Introduction: Osteoporosis is a prevalent skeletal disorder influenced by age, hormonal changes, medication use, nutrition, and genetics. The relationship between MTHFR and osteoporosis remains unclear, especially in Asians. The aim of our study was to elucidate the impact of MTHFR on osteoporosis and fracture risk. Materials and Methods: Participants were recruited from the Taiwan Precision Medicine Initiative at Taichung Veterans General Hospital. A total of 3,503 subjects with available bone mineral density measurements were selected. Using the Axiom Genome-Wide TWB 2.0 Array, we identified the MTHFR rs1801133 variant. Among these subjects, 1,624 patients carrying the variant were included in the case group, while the remaining 1,879 patients without the variant served as the control group. Results: Overall, individuals carrying the MTHFR rs1801133 variant exhibited a significantly elevated risk of developing osteoporosis. Stratified analysis by different genotypes, the results revealed a statistically significant association between the heterozygous genotype of MTHFR rs1801133 and osteoporosis. However, there was no significant correlation between MTHFR genotypes and fracture risk. Furthermore, subgroup analysis of female patients revealed age, a known risk factor, was associated with both osteoporosis and fractures. Interestingly, the presence of the MTHFR rs1801133 variant did not confer an increased risk of osteoporosis or fractures in females. Conclusion: Our study revealed a notable increase in the prevalence of osteoporosis among individuals carrying the MTHFR rs1801133 variant. Nevertheless, these individuals did not exhibit a heightened risk of major or hip fractures compared to non-carriers.

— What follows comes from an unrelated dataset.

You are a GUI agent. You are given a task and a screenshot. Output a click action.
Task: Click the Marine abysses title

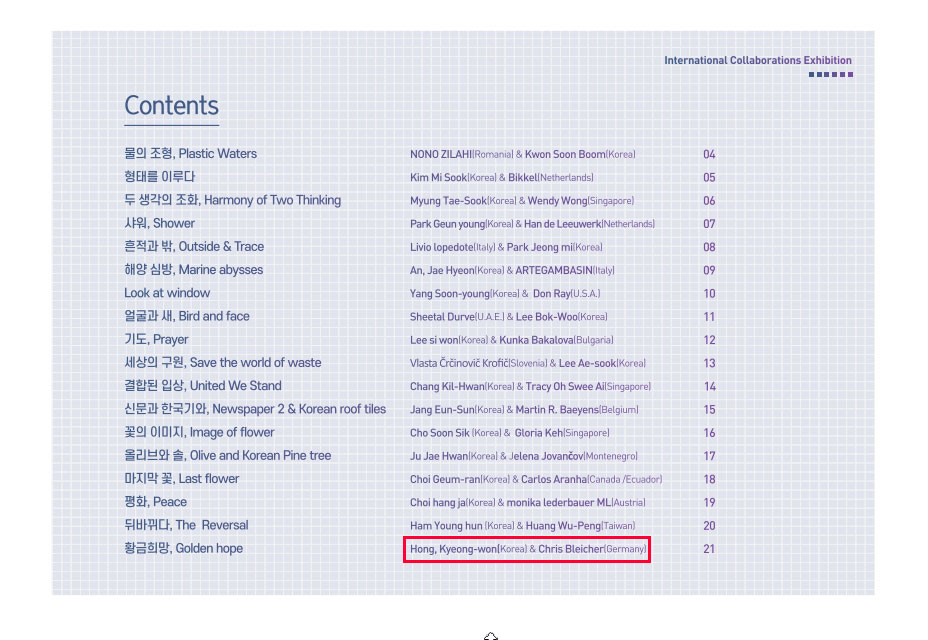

Our findings could be of value in raising awareness of the increased risk of osteoporosis among individuals with this genetic variant.

Keywords: MTHFR; MTHFR rs1801133; bone mineral density; fracture; osteoporosis.

Figure 1

The pathways of folate metabolism (left cycle) and methionine metabolism (right cycle), highlighting the role of the MTHFR gene and the cofactor vitamin B2. DHF, dihydrofolate; THF, tetrahydrofolate; 5,10-methylene THF, 5,10-methylene tetrahydrofolate; 5-Methyl THF, 5-methyl tetrahydrofolate. B2, cobalamin (vitamin B2); SAM, S-adenosyl-methionine; SAH, S-adenosyl-homocysteine.

Figure 2

Study participants enrollment flow chart. TPMI, Taiwan Precision Medicine Initiative; BMD, Bone Mineral Density; TCVGH, Taichung Veterans General Hospital; MTHFR, Methylenetetrahydrofolate Reductase.